• **HOW TO COMPLETE THIS TASK**
Please transcribe, exactly and only, the lines of the records below from the one holding "Guangzhou Shecome Biotechnology" to the very end.

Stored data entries
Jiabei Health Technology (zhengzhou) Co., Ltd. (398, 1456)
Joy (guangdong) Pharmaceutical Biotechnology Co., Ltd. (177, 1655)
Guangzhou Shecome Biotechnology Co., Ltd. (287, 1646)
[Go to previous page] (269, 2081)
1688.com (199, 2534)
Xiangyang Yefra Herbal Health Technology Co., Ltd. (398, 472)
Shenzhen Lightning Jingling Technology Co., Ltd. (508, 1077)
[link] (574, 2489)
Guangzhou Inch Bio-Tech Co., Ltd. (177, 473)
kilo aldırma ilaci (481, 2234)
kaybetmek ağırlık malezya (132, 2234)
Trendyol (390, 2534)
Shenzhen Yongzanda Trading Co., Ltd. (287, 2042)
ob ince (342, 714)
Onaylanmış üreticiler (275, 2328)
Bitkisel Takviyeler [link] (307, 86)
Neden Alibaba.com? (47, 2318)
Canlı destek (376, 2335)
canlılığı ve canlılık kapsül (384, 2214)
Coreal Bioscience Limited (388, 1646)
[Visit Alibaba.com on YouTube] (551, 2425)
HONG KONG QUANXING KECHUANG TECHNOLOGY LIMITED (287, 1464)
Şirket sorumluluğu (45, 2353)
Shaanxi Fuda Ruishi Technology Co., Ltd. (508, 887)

• **REPLY TO THE TASK**
Guangzhou Shecome Biotechnology Co., Ltd. (287, 1646)
[Go to previous page] (269, 2081)
1688.com (199, 2534)
Xiangyang Yefra Herbal Health Technology Co., Ltd. (398, 472)
Shenzhen Lightning Jingling Technology Co., Ltd. (508, 1077)
[link] (574, 2489)
Guangzhou Inch Bio-Tech Co., Ltd. (177, 473)
kilo aldırma ilaci (481, 2234)
kaybetmek ağırlık malezya (132, 2234)
Trendyol (390, 2534)
Shenzhen Yongzanda Trading Co., Ltd. (287, 2042)
ob ince (342, 714)
Onaylanmış üreticiler (275, 2328)
Bitkisel Takviyeler [link] (307, 86)
Neden Alibaba.com? (47, 2318)
Canlı destek (376, 2335)
canlılığı ve canlılık kapsül (384, 2214)
Coreal Bioscience Limited (388, 1646)
[Visit Alibaba.com on YouTube] (551, 2425)
HONG KONG QUANXING KECHUANG TECHNOLOGY LIMITED (287, 1464)
Şirket sorumluluğu (45, 2353)
Shaanxi Fuda Ruishi Technology Co., Ltd. (508, 887)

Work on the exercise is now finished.